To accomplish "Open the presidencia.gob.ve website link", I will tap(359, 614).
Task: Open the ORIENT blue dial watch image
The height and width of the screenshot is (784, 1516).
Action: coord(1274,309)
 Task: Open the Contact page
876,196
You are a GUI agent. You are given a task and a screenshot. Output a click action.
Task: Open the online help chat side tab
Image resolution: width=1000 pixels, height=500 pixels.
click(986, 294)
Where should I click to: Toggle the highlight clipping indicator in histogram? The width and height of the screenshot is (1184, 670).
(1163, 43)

————

- **Written problem**
Starting with the line containing "Task: Open the Contact page" and going on through the last line of the items, output those lines as a numbered list, leaving out any blank lines.

- **Answer in full**
1.  Task: Open the Contact page
2. 876,196
3. You are a GUI agent. You are given a task and a screenshot. Output a click action.
4. Task: Open the online help chat side tab
5. Image resolution: width=1000 pixels, height=500 pixels.
6. click(986, 294)
7. Where should I click to: Toggle the highlight clipping indicator in histogram? The width and height of the screenshot is (1184, 670).
8. (1163, 43)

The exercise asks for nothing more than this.